Symbolism in Chinese embroidery
This is a Yorkshire World Collections object, one of 100 chosen by
young people aged 16-24, as part of the London Cultural Olympiad
programme Stories of the World.
The central motif of this Mandarin square is the white crane. According to the costume regulations of the Qing imperial court, this pair of squares would have been used on the robes worn by a first rank civil official. The upper part of the square is embroidered with the sun, stylised clouds and bats. The lower part of the square is embroidered with waves, symbolising the sea, and mountains, symbolising the earth, on which flowers and linzhi (sacred fungus, a symbol of longevity) grow.
The symbolism of the Crane
The Crane is legendary in China for being the prince of all feathered
creatures on earth. After the Phoenix, the
Crane is the favourite of all Chinese bird symbols. It is the
ancient symbol for longevity because of its exceptionally long life
span. In many legends, the spirits ride on cranes, said
to bear the souls of the departed to the heavens.
This particular square was made in the early 19th Century Chinese Qing Dynasty, and collected in the 1930s by the retired Head of the Department of Textile Industries at the University of Leeds, Professor Aldred Barker.
The whole garment
This vest which includes mandarin squares was designed to be worn over the top of other garments by a court official’s wife. It is loose fitting and sleeveless with a front fastening and tapes at each side to secure front and back together. The tapestry woven patterning is comprised of two side facing, five clawed dragons flying above the wave pattern woven at the hem. Carp jump out of the waves. Bats fly amongst the clouds alongside cranes, golden pheasants, peacocks, silver pheasants, wild geese and egrets. All of these birds were used as symbols for civil officials. A pair of embroidered mandarin squares are attached, one at centre front and another at the centre back. The motif on these squares is the silver pheasant, the symbol of the fifth rank civil official. The wives of civil officials wore the same official emblems as those worn by their husbands to indicate rank. The embroidery technique used is couching stitch using gold coloured metallic thread. There are tassels along the lower hem of the vest. The colours used for these have been carefully matched with those used elsewhere in the weaving of the garment.

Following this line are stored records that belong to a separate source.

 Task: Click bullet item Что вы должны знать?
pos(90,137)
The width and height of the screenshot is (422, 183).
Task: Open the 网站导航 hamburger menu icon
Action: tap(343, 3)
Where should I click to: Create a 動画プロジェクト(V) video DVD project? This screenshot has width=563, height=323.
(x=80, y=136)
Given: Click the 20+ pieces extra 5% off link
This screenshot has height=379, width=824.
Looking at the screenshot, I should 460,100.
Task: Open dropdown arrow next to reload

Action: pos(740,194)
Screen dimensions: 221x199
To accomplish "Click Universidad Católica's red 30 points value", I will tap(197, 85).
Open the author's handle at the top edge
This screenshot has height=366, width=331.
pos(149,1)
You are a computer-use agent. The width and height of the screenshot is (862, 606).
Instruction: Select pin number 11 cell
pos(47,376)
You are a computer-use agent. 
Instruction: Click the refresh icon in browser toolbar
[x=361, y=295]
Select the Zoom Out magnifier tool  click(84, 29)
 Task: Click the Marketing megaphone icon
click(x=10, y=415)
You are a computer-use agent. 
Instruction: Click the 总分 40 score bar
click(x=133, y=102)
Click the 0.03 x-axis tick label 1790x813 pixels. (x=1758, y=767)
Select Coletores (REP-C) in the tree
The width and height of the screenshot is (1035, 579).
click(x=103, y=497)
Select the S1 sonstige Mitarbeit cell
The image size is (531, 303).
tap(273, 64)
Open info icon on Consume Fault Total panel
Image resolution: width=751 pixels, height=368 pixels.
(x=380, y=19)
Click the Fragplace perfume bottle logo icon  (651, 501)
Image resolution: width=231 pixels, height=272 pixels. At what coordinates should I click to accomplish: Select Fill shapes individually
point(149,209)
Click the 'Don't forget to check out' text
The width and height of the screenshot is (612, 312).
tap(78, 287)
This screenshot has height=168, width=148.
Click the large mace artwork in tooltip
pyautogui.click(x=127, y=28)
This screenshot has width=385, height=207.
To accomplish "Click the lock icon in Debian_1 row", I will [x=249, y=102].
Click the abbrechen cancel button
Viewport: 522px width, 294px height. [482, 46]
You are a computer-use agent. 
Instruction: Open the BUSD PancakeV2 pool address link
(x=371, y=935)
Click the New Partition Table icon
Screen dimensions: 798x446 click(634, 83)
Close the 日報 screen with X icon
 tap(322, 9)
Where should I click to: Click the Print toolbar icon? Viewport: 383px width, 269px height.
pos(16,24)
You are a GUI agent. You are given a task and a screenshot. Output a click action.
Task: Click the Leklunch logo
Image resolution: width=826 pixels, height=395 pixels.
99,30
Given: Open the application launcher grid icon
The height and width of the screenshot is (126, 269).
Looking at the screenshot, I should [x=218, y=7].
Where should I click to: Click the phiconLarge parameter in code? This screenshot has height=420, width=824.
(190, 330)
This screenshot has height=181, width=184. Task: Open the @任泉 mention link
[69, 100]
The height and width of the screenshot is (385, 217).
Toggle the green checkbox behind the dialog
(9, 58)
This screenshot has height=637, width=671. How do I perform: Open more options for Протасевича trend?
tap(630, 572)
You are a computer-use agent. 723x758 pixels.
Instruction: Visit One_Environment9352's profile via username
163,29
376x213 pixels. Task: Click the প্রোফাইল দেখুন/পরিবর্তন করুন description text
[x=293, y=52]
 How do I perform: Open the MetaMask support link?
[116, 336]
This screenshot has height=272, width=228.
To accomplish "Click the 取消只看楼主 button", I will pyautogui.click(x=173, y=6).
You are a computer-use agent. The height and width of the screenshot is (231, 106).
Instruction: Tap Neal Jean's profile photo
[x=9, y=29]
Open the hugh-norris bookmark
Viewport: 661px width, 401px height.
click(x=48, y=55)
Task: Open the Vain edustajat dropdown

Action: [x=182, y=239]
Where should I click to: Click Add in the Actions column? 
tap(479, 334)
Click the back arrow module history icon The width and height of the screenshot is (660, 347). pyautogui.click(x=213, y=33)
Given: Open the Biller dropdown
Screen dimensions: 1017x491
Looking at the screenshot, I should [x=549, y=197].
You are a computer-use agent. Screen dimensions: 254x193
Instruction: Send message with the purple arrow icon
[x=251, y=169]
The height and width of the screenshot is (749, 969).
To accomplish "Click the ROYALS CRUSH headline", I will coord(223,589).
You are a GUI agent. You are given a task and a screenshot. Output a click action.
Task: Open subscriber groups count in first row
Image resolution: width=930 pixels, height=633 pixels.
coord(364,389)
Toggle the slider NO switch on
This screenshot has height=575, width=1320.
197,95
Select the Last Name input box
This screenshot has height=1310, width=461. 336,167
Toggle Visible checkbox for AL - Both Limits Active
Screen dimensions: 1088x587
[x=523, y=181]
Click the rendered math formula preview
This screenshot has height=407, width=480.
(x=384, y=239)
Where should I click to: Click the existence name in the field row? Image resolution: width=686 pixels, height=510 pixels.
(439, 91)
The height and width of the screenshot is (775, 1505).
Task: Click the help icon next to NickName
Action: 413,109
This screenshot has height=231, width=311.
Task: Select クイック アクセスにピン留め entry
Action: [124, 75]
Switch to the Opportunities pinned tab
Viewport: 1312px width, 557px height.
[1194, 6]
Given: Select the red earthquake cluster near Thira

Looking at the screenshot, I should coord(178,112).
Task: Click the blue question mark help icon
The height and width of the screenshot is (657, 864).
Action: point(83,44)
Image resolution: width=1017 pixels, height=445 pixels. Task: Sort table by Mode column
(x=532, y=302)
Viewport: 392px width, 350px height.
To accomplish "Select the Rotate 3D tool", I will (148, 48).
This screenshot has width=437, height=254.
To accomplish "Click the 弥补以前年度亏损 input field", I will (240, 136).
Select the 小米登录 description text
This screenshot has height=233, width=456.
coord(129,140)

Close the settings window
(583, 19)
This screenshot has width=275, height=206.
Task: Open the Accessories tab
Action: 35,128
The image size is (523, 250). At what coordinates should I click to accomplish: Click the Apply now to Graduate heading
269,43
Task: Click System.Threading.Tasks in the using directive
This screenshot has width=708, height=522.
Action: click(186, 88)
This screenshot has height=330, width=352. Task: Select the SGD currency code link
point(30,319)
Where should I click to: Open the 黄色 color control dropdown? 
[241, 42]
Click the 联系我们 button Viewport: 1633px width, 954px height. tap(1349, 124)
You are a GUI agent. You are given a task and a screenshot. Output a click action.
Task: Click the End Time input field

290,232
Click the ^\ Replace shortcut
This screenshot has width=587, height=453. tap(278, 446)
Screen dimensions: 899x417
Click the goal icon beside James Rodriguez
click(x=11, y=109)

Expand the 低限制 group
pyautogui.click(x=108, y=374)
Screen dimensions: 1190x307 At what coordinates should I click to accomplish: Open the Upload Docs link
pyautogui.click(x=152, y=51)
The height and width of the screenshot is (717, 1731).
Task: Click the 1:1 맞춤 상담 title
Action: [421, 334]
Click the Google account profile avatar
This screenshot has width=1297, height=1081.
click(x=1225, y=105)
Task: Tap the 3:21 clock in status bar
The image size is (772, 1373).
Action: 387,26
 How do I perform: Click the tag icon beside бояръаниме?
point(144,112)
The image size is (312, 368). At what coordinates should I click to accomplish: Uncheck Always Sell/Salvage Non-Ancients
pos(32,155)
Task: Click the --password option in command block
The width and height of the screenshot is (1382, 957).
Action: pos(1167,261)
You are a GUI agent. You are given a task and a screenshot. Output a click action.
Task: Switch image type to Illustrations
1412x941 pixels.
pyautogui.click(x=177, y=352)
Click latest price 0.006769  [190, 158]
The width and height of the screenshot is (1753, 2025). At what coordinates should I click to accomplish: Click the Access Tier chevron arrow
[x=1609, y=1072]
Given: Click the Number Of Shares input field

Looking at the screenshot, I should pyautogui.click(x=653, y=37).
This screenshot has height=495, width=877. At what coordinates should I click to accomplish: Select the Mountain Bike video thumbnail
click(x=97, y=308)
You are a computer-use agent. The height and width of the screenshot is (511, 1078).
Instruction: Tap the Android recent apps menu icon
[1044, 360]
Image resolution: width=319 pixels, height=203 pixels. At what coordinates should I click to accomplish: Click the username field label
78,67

Art and Design - Creative textiles, Pattern
Geography - Comparing cultures and countries, Maps and local area
History - Peoples' live and backgrounds
English - Storytelling, Travel journals
Maths - Tessellations, Number patterns
- What is a name we use these days to describe clothing that has 'costume regulations'?
- Where on this type of clothing is rank usually demonstrated today?
- What sports today use colours to 'rank' how high people have achieved in those sports?
- We may not use the same motifs as the Qing Imperial court in clothing, but can you think of something equivalent to a motif that is very important to some people in the way they dress these days?
- Can you think of other birds that have symbolic meaning in particular countries?